Start of SUPPLIED MATERIAL

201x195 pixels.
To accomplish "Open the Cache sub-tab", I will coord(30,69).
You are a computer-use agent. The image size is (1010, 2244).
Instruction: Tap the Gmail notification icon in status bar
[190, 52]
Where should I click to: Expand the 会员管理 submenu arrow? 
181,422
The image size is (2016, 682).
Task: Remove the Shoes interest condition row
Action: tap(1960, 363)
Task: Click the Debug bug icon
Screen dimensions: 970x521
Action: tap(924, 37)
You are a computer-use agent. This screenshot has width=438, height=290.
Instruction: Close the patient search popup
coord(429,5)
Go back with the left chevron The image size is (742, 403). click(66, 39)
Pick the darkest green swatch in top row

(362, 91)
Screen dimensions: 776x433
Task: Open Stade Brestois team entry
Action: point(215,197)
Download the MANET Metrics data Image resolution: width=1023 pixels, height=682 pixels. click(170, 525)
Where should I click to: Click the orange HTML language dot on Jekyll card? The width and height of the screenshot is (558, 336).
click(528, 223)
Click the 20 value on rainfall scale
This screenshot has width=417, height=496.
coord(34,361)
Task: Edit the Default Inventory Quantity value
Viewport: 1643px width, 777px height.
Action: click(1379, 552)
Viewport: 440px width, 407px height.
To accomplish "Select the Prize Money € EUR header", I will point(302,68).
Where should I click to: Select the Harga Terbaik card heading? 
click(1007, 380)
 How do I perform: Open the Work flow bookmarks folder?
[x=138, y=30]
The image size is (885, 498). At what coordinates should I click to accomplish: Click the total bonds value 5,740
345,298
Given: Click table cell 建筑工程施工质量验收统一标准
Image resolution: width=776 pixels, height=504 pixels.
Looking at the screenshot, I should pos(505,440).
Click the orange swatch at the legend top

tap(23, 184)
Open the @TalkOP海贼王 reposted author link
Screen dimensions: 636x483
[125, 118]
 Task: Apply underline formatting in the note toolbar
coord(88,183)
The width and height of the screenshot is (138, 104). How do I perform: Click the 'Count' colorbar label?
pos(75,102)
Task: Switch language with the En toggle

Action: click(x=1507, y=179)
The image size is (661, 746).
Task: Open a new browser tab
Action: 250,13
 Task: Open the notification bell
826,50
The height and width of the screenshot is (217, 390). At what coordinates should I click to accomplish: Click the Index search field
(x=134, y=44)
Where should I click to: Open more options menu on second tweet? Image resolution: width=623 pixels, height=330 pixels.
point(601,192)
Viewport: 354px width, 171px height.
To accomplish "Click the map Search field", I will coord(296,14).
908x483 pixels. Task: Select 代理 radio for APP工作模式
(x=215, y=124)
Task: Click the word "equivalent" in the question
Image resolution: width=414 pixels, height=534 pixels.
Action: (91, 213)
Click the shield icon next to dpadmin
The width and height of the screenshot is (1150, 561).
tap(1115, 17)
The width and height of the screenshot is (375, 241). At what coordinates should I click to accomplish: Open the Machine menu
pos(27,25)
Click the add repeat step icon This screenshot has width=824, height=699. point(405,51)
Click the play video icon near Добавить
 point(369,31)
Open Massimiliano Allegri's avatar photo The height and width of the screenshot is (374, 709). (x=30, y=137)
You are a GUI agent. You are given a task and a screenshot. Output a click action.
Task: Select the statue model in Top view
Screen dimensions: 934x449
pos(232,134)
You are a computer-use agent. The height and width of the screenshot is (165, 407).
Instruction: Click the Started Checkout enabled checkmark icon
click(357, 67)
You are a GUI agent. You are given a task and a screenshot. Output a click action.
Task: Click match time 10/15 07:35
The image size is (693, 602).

End of SUPPLIED MATERIAL

WHAT IS EXPECTED:
"will" is the string to look for; please copy every line of the records above where it appears.

ANSWER SECTION:
To accomplish "Open the Cache sub-tab", I will coord(30,69).
To accomplish "Select the Prize Money € EUR header", I will point(302,68).
To accomplish "Click the map Search field", I will coord(296,14).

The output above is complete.